Goal A -
Reproduce the passage on gun control from "One certainly has" to "them from school.".

Excerpted passage -
So what’s the real issue about? Is it about gun rights or the bottom line?
One certainly has to hand it to the National Rifle Association (NRA). That group has managed to keep the issue so politicized that the country’s venerable leaders refuse to do anything about it. That organization’s got such a stranglehold on lawmakers that when students went to protest gun laws during school hours, a superintendent threatened suspending them from school.
In another more recent instance, lawmakers in Georgia threatened to pull tax breaks for Delta Airlines after it pulled support of the NRA. First of all, why is Delta getting all these tax breaks and secondly, since when was the United States a dictatorship? Seems like democracy has taken a back seat for the sake of profits.
According to the National Shooting Sports Foundation, firearms and ammunition growth over the years is, “nothing short of remarkable.” The report, found at www.nssf.org shows just how well the firearms industry is doing.
Couched with the conversation of economic impact, the NSSF is pleased with such growth. And the numbers are so good, it’s hard to dismiss them: 301,123 jobs created in 2017, $15 billion in wages with an economic impact of $51 billion.
This begs the question: What’s a life worth and how do profits fit into that equation?
There’s nothing wrong with being a firearms enthusiast or hunter, but being a crybaby about seeing some form of gun control — one which looks at the safety of its citizens — is shortsighted, selfish and downright dangerous.
Don’t agree? Just ask the parents of the 151 folks who have died since the 2010s (Wikipedia provides a list of school shootings in the United States that go back to the 1800s) in school shootings how they feel about gun control.

The input -
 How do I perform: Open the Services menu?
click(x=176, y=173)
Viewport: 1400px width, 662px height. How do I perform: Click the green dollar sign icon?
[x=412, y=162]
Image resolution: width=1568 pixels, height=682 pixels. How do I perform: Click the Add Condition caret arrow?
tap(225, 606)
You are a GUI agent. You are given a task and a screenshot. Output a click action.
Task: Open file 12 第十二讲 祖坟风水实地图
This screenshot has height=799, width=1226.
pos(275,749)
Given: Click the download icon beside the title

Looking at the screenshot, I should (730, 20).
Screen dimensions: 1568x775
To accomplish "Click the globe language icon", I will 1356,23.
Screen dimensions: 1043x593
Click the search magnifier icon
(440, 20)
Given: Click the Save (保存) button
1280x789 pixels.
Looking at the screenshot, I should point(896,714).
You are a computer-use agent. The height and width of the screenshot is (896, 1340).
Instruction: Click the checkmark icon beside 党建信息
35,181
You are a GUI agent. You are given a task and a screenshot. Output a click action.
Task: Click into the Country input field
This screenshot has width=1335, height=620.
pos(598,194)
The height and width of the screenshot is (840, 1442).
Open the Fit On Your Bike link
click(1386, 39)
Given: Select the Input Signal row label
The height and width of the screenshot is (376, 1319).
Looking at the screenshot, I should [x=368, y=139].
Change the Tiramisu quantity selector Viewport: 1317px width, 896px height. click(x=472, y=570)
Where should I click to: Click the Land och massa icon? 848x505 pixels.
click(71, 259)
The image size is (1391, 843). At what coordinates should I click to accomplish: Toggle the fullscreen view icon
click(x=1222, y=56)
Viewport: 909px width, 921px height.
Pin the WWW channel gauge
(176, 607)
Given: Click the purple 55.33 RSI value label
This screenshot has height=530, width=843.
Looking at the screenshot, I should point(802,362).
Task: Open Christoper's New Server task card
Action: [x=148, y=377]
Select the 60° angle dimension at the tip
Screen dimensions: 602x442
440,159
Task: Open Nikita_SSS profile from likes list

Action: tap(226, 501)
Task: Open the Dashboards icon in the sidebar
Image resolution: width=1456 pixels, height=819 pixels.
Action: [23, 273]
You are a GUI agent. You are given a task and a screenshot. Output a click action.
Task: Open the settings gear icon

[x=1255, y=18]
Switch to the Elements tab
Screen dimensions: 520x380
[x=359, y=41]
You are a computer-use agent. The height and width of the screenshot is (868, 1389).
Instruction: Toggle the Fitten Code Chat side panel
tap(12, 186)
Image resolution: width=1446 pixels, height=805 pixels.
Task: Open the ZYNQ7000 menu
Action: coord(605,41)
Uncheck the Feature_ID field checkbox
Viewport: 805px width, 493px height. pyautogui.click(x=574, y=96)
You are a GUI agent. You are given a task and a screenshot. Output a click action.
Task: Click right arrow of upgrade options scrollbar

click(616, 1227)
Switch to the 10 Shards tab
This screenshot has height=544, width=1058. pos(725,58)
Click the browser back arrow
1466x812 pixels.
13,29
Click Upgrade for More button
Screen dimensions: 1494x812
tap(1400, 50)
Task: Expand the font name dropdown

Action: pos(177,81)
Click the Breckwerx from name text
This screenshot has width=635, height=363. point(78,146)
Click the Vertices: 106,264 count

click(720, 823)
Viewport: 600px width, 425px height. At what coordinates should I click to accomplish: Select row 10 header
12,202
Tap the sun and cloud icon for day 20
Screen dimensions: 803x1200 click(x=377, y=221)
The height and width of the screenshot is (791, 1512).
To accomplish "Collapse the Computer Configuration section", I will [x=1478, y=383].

Goal B -
Format the lines of the records from the line with "is (868, 1389)." to the line with "Viewport: 805px width, 493px", both included, as a JSON list of strings with one string per line and blank lines omitted.

Reply A -
One certainly has to hand it to the National Rifle Association (NRA). That group has managed to keep the issue so politicized that the country’s venerable leaders refuse to do anything about it. That organization’s got such a stranglehold on lawmakers that when students went to protest gun laws during school hours, a superintendent threatened suspending them from school.

Reply B -
[
  "You are a computer-use agent. The height and width of the screenshot is (868, 1389).",
  "Instruction: Toggle the Fitten Code Chat side panel",
  "tap(12, 186)",
  "Image resolution: width=1446 pixels, height=805 pixels.",
  "Task: Open the ZYNQ7000 menu",
  "Action: coord(605,41)",
  "Uncheck the Feature_ID field checkbox",
  "Viewport: 805px width, 493px height. pyautogui.click(x=574, y=96)"
]